Ziel der Übung: Übersetze bitte den Satz „Ein zentrales Problem ist der unzureichende Zugang zu modernen Therapien.“ aus dem Text über MS in Nordafrika unten ins Englische.

Frauen besonders betroffen: Warum MS in Nordafrika zunehmend zur Herausforderung wird

Multiple Sklerose (MS), eine chronische Erkrankung des Nervensystems, galt lange Zeit als selten in Nordafrika. Doch neue Studien und internationale Register zeigen: Die Zahl der Betroffenen steigt deutlich – mit weitreichenden Folgen für Patient*innen, Gesundheitssysteme und Gesellschaft.

Dr. med. Mimoun Azizi ist Chefarzt des Zentrums für Geriatrie und Neurogeriatrie im KVSW und Facharzt für Neurologie. Er ist Teil unseres EXPERTS Circle. Die Inhalte stellen seine persönliche Auffassung auf Basis seiner individuellen Expertise dar.

Rasanter Anstieg der Fälle

Während ältere Untersuchungen in Ländern wie Ägypten oder Libyen noch von niedrigen Erkrankungsraten ausgingen, berichten aktuelle Analysen aus Tunesien und Algerien von deutlich höheren Prävalenzen, die sich europäischen Zahlen annähern.

So schätzt eine tunesische Studie die landesweite Zahl der Erkrankten auf rund 58 pro 100.000 Einwohner – dreimal so hoch wie noch vor 20 Jahren.

In Algerien meldete eine Forschergruppe auf dem europäischen MS-Kongress ECTRIMS für die Region Tlemcen eine Prävalenz von über 40 pro 100.000.

Ursachen: Zwischen Diagnosefortschritt und Lebensstil

Der starke Anstieg wird von Fachleuten nicht allein auf verbesserte Diagnostik zurückgeführt – obwohl moderne MRT-Technik in städtischen Regionen mittlerweile besser verfügbar ist.

Auch Umwelt- und Lebensstilfaktoren scheinen eine Rolle zu spielen:

  1. Vitamin-D-Mangel, trotz hoher Sonneneinstrahlung
  2. Infektionen mit dem Epstein-Barr-Virus (EBV)
  3. Genetische Besonderheiten, etwa bestimmte HLA-Merkmale in nordafrikanischen Bevölkerungen (vgl. Multiple Sclerosis Journal)

Frauen besonders betroffen

Wie weltweit sind auch in Nordafrika Frauen doppelt so häufig betroffen wie Männer. Besonders besorgniserregend: Einige nordafrikanische Kohortenstudien berichten von einem schnelleren Krankheitsverlauf, was zu einer früheren Behinderung führt.

Große Hürden bei der Behandlung

Ein zentrales Problem ist der unzureichende Zugang zu modernen Therapien.

Laut dem Atlas of MS (MS International Federation, 2020) ist die Verfügbarkeit verlaufsmodifizierender Medikamentein vielen nordafrikanischen Ländern stark eingeschränkt – oder für die meisten finanziell nicht leistbar.

Stattdessen greifen Ärzt*innen häufig zu älteren Präparaten wie Interferonen oder kostengünstigen Immunsuppressiva.

Soziale Belastung und fehlende Unterstützung

Neben medizinischen Problemen wirkt sich MS auch stark auf das soziale und wirtschaftliche Leben der Betroffenen aus.

(Gespeicherte Datensätze)

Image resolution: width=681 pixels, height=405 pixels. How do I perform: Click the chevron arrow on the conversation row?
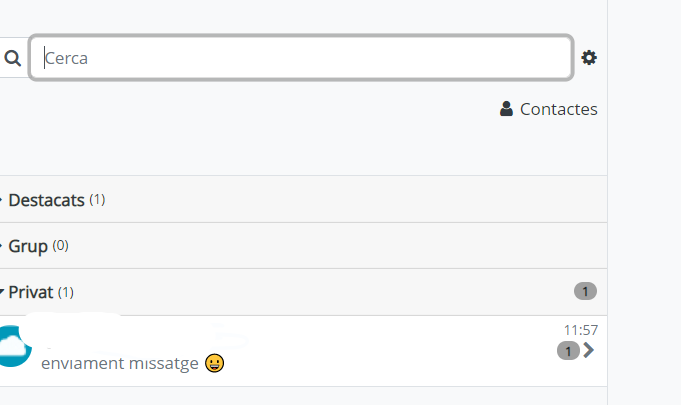[588, 350]
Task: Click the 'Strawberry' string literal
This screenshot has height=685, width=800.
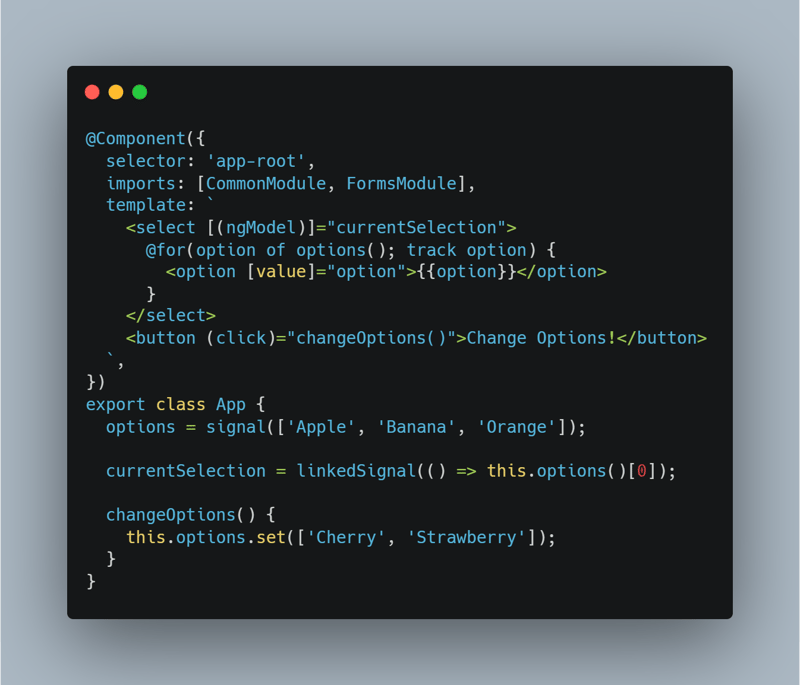Action: (466, 538)
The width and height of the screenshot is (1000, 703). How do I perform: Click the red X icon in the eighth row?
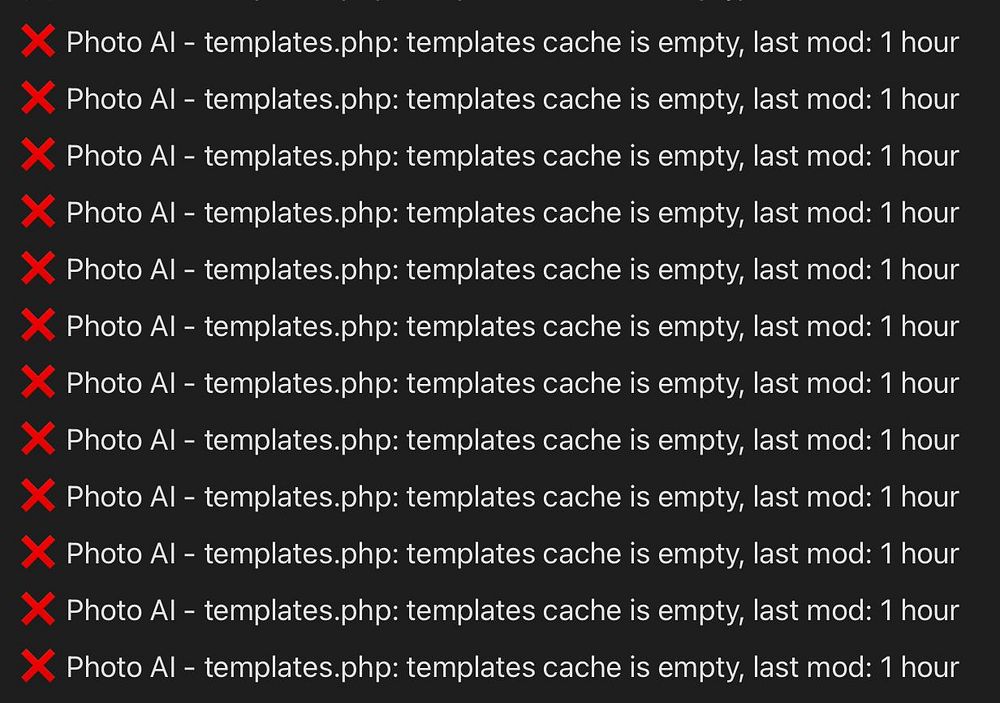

Ausgabe zur Aufgabe: A central problem is the inadequate access to modern therapies.